I think the three months of living in the hospital room, just sitting and waiting and sitting and waiting  rewired me.  I *never* used to be able to sit still, or wait for anything, and if a line was going to be more than 15 minutes long I would strongly question how much I wanted something.  Now, if a long wait comes up, I just sort of shut down.

I also immediately gave up my plan of eating fair food.  There wasn't a single line less than 30 people long, and I had done enough waiting for one day.

It was a smallish Faire (it's an organization that does Faires, but this was their test one in Tallahassee) but fun.  There was jousting (guys in real armor on real horses) live music, jugglers, fire eaters, circus acts, storytelling, and dancing.

I had my dragon.  She was important.  Without her, I would have been there by myself.  Walking around, looking and enjoying stuff, but also being aware that everyone else seemed to be in couples or groups.  With her - there were *lots* of interactions.  Lots of photographs taken.  Lots of compliments, of course.  A chance to talk to other makers.  I got to feel like I was part of something.  It was fun.

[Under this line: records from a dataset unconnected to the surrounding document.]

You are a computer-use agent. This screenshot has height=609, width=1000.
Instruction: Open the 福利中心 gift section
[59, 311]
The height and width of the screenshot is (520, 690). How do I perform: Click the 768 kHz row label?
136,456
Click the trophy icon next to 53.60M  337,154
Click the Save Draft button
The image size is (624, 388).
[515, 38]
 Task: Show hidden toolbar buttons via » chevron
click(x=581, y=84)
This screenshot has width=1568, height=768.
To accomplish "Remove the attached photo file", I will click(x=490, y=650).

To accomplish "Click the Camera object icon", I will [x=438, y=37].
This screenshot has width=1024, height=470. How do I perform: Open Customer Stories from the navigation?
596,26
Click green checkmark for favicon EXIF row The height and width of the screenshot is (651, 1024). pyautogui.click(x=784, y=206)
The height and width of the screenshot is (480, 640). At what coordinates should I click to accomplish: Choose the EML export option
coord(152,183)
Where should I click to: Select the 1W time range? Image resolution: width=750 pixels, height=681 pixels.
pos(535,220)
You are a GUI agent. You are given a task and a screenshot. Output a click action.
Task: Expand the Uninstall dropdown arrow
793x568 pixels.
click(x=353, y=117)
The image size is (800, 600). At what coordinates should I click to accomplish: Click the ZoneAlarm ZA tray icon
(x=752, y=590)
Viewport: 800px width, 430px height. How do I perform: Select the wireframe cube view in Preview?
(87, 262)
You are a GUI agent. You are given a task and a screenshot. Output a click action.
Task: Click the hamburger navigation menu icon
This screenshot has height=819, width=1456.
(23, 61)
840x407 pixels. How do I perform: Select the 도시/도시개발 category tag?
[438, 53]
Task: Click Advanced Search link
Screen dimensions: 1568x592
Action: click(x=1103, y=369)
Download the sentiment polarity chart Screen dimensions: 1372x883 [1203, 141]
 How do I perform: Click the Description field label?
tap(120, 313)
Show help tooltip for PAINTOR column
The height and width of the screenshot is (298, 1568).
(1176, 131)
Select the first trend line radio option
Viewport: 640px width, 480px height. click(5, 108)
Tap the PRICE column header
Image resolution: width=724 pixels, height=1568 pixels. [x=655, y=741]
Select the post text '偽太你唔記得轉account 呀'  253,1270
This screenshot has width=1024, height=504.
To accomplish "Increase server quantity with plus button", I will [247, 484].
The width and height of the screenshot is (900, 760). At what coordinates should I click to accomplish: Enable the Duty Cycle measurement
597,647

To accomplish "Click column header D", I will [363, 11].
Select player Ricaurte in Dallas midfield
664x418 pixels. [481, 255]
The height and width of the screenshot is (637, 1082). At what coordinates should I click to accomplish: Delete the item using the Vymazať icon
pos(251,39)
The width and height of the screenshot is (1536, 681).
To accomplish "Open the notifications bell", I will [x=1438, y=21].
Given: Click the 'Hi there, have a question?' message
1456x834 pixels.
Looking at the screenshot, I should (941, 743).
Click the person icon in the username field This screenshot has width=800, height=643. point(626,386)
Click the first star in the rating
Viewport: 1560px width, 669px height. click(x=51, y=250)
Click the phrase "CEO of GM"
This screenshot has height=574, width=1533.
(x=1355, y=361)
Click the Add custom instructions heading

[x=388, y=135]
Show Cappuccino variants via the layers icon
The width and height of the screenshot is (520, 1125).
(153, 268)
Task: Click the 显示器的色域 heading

I needed that - to get out, talk to people, get outside of my own head.  For the last month I've been feeling myself shutting down, being disoriented (when it gets dark and cool outside, I sometimes think it's fall and forget what time of year it is).  I just want to sit and wait things out - without really having anything to wait for.


In a week, 2020 self will get up, take a last longing look at the empty shell that use to hold Bob, walk out of the room and come home.